SYNDICALISM OR CITIZENSHIP
“Is a railway porter a railway porter first and a man afterwards, or is he a man first and incidentally a railway porter?”
That is the issue between this tawdrification of trade unionism which is called Syndicalism, and the ideals of that Great State, that great commonweal, towards which the constructive forces in our civilisation tend. Are we to drift on to a disastrous intensification of our present specialisation of labour as labour, or are we to set to work steadfastly upon a vast social reconstruction which will close this widening breach and rescue our community from its present dependence upon the reluctant and presently insurgent toil of a wages-earning proletariat? Regarded as a project of social development, Syndicalism is ridiculous; regarded as an illuminating and unintentionally ironical complement to the implicit theories of our present social order, it is worthy of close attention. The dream of the Syndicalist is an impossible social fragmentation. The transport service is to be a democratic republic, the mines are to be a democratic republic, every great industry is to be a democratic republic within the State; our community is to become a conflict of inter-woven governments of workers, incapable of progressive changes of method or of extension or transmutation of function, the whole being of a man is to lie within his industrial specialisation, and, upon lines of causation not made clear, wages are to go on rising and hours of work are to go on falling.... There the mind halts, blinded by the too dazzling vistas of an unimaginative millennium And the way to this, one gathers, is by striking—persistent, destructive striking—until it comes about.

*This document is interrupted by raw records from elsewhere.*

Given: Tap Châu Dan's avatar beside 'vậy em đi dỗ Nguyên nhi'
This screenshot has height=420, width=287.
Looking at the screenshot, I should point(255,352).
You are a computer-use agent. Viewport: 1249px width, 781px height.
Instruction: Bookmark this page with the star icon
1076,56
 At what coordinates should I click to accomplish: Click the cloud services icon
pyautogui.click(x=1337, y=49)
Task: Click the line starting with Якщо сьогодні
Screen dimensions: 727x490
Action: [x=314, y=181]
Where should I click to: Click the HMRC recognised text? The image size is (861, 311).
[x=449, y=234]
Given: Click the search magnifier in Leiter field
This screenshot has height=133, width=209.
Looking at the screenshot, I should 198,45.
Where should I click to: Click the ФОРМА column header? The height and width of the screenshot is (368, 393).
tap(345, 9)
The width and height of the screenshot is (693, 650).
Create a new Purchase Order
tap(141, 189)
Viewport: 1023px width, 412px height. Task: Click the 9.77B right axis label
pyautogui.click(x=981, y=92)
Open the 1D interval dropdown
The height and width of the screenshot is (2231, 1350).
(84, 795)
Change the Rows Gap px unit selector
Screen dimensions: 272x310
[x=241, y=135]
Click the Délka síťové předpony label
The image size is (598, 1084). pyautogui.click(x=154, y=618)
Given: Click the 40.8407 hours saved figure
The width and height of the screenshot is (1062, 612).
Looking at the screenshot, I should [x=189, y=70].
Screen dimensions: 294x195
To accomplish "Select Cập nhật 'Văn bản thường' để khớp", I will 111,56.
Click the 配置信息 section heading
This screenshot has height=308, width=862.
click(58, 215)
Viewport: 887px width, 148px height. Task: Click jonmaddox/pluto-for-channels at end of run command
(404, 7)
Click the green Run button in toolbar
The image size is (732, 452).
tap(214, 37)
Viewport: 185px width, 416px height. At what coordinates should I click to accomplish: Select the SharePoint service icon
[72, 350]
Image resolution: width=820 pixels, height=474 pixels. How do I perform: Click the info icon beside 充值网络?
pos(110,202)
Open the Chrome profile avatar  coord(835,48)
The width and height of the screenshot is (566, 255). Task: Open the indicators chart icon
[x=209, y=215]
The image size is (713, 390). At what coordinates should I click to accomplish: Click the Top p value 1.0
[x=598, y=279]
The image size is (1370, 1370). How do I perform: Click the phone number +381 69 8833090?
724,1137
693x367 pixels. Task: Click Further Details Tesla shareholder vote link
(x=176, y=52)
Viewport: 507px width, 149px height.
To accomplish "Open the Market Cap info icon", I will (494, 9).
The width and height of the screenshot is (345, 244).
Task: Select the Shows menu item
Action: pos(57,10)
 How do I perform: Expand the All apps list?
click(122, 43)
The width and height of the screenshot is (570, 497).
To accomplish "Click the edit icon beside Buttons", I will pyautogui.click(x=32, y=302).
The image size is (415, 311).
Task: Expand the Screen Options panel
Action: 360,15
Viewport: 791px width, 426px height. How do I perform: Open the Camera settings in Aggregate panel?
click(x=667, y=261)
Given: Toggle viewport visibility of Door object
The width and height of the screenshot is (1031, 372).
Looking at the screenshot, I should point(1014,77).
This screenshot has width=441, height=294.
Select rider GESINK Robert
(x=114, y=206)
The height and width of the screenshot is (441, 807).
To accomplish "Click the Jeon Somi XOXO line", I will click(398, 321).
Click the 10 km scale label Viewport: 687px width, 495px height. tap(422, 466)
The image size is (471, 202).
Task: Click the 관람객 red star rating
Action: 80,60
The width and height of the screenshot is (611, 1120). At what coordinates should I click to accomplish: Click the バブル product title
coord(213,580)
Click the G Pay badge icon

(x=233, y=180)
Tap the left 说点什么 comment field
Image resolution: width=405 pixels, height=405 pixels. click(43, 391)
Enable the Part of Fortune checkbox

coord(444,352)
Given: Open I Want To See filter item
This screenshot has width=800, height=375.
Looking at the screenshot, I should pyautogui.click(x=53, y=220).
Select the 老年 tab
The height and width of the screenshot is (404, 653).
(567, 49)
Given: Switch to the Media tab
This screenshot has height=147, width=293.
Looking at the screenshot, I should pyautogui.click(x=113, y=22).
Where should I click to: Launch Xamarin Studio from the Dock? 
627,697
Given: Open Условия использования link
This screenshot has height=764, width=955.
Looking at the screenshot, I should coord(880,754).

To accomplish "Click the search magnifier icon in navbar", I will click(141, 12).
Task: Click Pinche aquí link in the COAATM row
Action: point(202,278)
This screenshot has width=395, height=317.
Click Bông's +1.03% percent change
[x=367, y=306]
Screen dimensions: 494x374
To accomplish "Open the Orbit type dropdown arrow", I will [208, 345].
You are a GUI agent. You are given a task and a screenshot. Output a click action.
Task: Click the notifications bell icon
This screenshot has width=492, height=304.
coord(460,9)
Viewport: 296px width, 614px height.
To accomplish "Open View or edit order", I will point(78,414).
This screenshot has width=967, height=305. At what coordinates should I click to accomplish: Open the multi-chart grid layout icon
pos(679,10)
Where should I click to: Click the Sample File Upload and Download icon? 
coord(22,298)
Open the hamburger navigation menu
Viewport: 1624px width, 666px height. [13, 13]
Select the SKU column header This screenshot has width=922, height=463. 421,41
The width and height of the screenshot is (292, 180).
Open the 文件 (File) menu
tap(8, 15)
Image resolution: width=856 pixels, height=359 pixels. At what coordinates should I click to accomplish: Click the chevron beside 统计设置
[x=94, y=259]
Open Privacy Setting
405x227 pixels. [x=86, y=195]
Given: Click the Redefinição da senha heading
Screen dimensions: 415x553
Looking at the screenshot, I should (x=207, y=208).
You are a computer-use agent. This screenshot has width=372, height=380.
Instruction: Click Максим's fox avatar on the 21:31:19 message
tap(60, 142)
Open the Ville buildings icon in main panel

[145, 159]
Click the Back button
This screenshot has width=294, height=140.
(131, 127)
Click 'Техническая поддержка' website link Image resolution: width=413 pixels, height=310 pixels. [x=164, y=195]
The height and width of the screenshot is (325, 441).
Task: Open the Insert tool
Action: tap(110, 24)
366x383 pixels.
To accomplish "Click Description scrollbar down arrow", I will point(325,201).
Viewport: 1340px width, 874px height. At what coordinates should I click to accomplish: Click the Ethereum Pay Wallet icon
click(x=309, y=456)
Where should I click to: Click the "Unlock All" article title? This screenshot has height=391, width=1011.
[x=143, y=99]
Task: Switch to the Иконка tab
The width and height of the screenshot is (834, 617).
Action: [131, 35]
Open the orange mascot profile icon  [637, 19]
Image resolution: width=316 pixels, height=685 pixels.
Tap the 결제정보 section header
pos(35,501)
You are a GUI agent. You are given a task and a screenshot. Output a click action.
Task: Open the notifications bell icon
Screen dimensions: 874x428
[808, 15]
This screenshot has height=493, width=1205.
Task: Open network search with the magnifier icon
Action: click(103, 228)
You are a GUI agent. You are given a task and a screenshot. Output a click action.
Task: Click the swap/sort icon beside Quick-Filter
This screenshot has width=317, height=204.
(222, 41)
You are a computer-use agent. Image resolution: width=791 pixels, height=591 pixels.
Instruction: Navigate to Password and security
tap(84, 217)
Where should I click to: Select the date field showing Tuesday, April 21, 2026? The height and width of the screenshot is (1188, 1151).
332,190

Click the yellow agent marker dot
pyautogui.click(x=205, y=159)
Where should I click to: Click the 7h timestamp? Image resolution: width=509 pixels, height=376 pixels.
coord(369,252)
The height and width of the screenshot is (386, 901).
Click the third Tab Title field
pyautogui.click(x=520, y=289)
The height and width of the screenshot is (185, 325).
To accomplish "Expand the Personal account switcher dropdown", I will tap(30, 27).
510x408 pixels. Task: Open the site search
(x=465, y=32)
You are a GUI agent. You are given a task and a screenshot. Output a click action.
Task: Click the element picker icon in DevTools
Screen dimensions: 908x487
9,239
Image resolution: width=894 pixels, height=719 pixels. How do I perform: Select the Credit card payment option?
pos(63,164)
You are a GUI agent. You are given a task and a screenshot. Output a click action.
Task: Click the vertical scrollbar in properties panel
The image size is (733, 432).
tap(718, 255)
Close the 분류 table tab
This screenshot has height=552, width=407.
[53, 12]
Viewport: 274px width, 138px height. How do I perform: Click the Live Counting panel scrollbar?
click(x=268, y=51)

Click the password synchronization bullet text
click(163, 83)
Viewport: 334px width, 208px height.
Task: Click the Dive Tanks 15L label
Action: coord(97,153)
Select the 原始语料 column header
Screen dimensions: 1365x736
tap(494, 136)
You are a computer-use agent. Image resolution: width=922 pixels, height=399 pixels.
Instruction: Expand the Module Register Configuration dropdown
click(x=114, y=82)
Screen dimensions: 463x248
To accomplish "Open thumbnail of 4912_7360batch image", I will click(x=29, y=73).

Such is Syndicalism, the cheap Labour Panacea, to which the more passionate and less intelligent portion of the younger workers, impatient of the large constructive developments of modern Socialism, drifts steadily. It is the direct and logical reaction to our present economic system, which has counted our workers neither as souls nor as heads, but as hands. They are beginning to accept the suggestions of that method. It is the culmination in aggression of that, at first, entirely protective trade unionism which the individual selfishness and collective short-sightedness and State blindness of our owning and directing and ruling classes forced upon the working man. At first trade unionism was essentially defensive; it was the only possible defence of the workers, who were being steadily pressed over the margin of subsistence. It was a nearly involuntary resistance to class debasement. Mr. Vernon Hartshorn has expressed it as that in a recent article. But his paper, if one read it from beginning to end, displayed, compactly and completely, the unavoidable psychological development of the specialised labour case. He began in the mildest tones with those now respectable words, a “guaranteed minimum” of wages, housing, and so forth, and ended with a very clear intimation of an all-labour community.